Summary
leading driver has no duty to give signal by light application of brakes before suddenly decreasing speed
Summary of this case from Haislet v. CrowleyOpinion
October 9, 1957 —
November 5, 1957.
APPEAL from a judgment of the circuit court for Marathon county: GERALD J. BOILEAU, Circuit Judge. Affirmed.
For the plaintiffs-appellants there were briefs by Hoffmann, Trembath Gullickson of Wausau, and oral argument by R. C. Trembath.
For the defendants-appellants there was a brief by Genrich, Terwilliger, Wakeen, Piehler Conway, attorneys, and Paul D. Hilton of counsel, all of Wausau, and oral argument by F. W. Genrich.
For the defendants-respondents there was a brief by Smith, Okoneski, Puchner Tinkham of Wausau, and oral argument by Richard P. Tinkham.
On May 4, 1956, Roxann Tesch, appearing by guardian ad litem, and Lucille Tesch, her mother, began action against Wisconsin Public Service Corporation, the owner of a Ford truck, Employers Mutual Liability Insurance Company, its insurer, and Edward Wirtz, driver, Edward Zimmerman and Wayne Wagner, owners of a GMC tractor-trailer unit, and Michigan Mutual Liability Insurance Company, their insurer. The action sought recovery for personal injuries.
Wirtz and the owners and insurers of the GMC unit settled with plaintiffs and received a covenant not to sue. The same defendants made settlement of claims for deaths and injury of other members of the Tesch family and filed a cross complaint against the owner and insurer of the Ford for contribution. After trial to a jury the court directed a verdict in favor of Wisconsin Public Service Corporation and its insurer, and judgment dismissing the complaint and cross complaint was entered December 31, 1956. Plaintiffs and the driver, owners, and insurer of the GMC unit, appealed.
The collision causing the injuries occurred June 11, 1954, during the afternoon, 1 3/4 miles west of Wausau on Highway 29. The highway is straight and is level from a hill 3/10ths; of a mile west of the point of collision to a hill 4/10ths of a mile to the east. The highway had an asphalt surface 20 feet wide and it was marked with a broken center line. Near the point of collision a town road comes from the south, intersects with Highway 29 at right angles, and ends there. Just east of the town road and on the south side of Highway 29 is a tavern with a driveway space in front of it extending out to the highway.
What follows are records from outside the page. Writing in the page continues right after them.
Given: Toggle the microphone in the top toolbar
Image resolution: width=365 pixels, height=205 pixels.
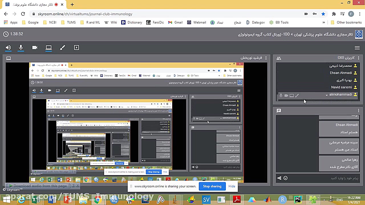Looking at the screenshot, I should (21, 48).
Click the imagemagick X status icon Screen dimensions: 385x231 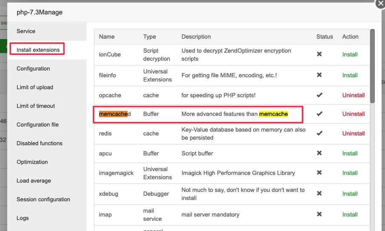[x=319, y=173]
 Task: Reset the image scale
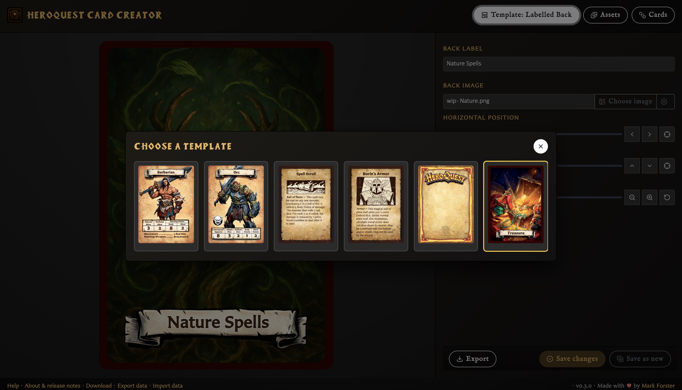pos(667,197)
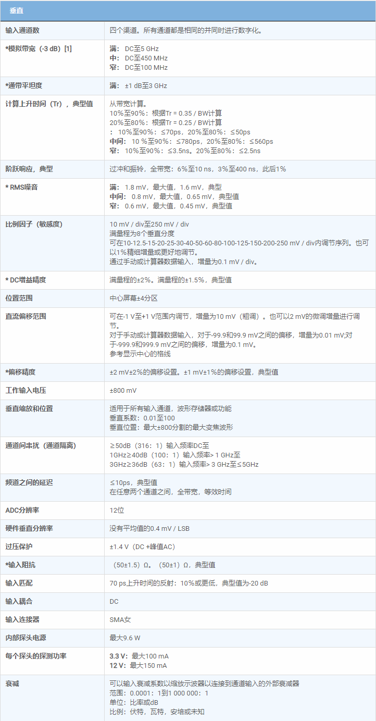Click the 中心屏幕±4分区 position value
The height and width of the screenshot is (721, 376).
[133, 298]
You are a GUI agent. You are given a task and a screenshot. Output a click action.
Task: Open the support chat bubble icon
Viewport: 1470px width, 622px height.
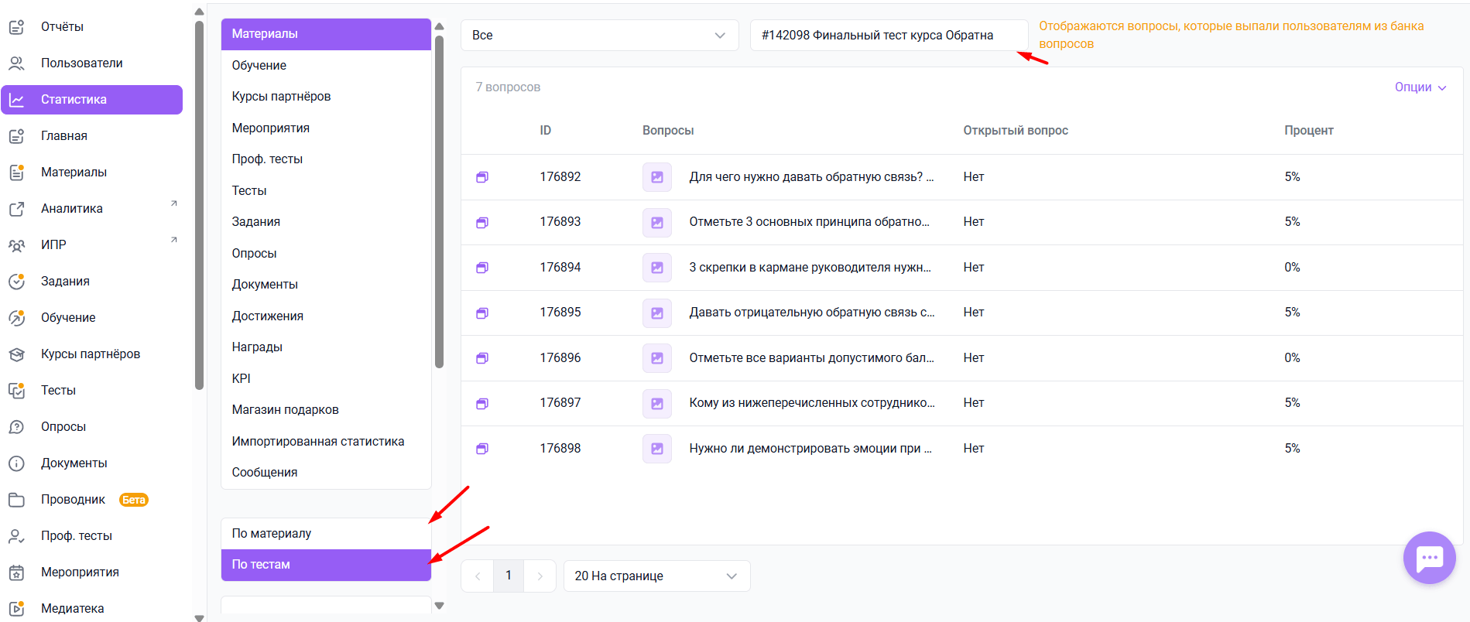click(1429, 558)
The vehicles involved in the matter were an Oldsmobile driven by Ronald Schmidt on the tavern driveway, a Ford truck owned by Wisconsin Public Service Corporation and driven by Daniel Lepak, traveling east on Highway 29, a GMC tractor-trailer unit driven by Wirtz, following the Ford, and a Buick driven by Walter Tesch and occupied by members of his family, including plaintiffs, and traveling west on Highway 29.
There was a collision between the Buick and the GMC unit when Wirtz swung the GMC unit from its eastbound lane into the westbound lane immediately in front of the Tesch Buick. Wirtz claimed that a sudden decrease in speed by Lepak caused him to swing into the wrong lane and Lepak claimed that he applied his brakes at that time because he observed the Schmidt car backing toward the highway in front of Lepak.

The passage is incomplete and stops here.